- _Texte extrait_:
___

Paul Delforge-Diffusion Institut Destrée-Sofam
Monument Guillaume APOLLINAIRE
Monument érigé à la mémoire du poète Wilhelm Apploniars de Kostrowisky - alias Guillaume Apollinaire, œuvre réalisée par Fernand Heuze sur un dessin d’Oscar Lejeune, 23 juin 1935.
Le court séjour de Guillaume Apollinaire dans la région de Stavelot-Malmedy a fait l’objet de nombreux écrits auxquels se sont ajoutés des commémorations diverses et variées, allant d’une référence commerciale à des colloques, en passant par l’ouverture d’un musée et l’inauguration de monuments. Le plus spectaculaire est assurément celui de Bernister qui commémore le séjour du poète dans la région durant l’année 1899. Il faut pénétrer de quelques dizaines de mètres dans le bois pour apercevoir un ensemble de sept blocs de pierre, géométriques, en calcaire bouchardés, l’ensemble formant une sorte de cromlech « dans un esprit apollinarien ». Au centre, se trouve la plus haute stèle – elle mesure 4 mètres de haut – sur laquelle ont été gravés les mots Guillaume Apollinaire et la fameuse date de 1899 en cette disposition « parallélépipédique » :
GUIL L AUM E
APOL I NAIR E
1899
Formant le cercle autour de la stèle centrale, six autres blocs de plus petites tailles (permettant de s’asseoir) portent une série d’inscriptions gravées formant une seule phrase, en l’occurrence trois vers de La jolie rousse, texte écrit entre 1912 et 1916 et publié en 1917, le dernier poème des « Calligrammes » :
« Soyez indulgents quand / vous nous comparez à
ceux qui furent la / perfection de l’ordre,
nous qui quêtons / partout l’aventure. »

___

- _Documents fournis_:
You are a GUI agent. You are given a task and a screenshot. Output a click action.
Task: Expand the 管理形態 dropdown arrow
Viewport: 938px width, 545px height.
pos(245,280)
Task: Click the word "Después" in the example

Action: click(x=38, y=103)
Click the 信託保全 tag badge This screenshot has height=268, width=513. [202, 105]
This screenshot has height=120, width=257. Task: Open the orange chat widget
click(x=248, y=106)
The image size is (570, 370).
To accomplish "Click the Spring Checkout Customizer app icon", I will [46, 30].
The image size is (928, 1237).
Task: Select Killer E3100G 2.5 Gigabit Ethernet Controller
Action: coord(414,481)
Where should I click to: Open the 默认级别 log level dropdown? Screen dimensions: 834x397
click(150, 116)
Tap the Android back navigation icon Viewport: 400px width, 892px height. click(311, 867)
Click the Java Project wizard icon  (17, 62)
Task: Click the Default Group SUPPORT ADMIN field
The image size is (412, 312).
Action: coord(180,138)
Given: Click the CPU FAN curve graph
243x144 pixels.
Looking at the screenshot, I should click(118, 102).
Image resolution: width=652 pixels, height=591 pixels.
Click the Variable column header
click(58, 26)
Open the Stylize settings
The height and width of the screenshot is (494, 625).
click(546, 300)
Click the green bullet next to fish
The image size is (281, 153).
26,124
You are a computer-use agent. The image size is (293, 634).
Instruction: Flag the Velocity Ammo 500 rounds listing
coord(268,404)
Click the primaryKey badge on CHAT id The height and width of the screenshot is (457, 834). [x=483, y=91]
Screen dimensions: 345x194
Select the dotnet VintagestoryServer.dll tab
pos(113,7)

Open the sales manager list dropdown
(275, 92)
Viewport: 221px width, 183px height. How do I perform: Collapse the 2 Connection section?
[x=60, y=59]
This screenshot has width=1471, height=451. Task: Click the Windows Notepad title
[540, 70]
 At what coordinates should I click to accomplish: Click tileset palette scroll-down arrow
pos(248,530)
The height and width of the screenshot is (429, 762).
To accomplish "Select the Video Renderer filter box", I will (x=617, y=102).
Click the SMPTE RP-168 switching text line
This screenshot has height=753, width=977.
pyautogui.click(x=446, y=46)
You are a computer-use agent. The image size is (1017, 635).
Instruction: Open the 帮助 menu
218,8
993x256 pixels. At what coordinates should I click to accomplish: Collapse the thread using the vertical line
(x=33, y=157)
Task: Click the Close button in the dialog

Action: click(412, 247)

___

- _Énoncé du problème_: Énumérez toutes les formes de commémoration du séjour d'Apollinaire dans la région que cite le texte sur le monument de Bernister.

- _Solution proposée_:
- une référence commerciale
- des colloques
- l'ouverture d'un musée
- l'inauguration de monuments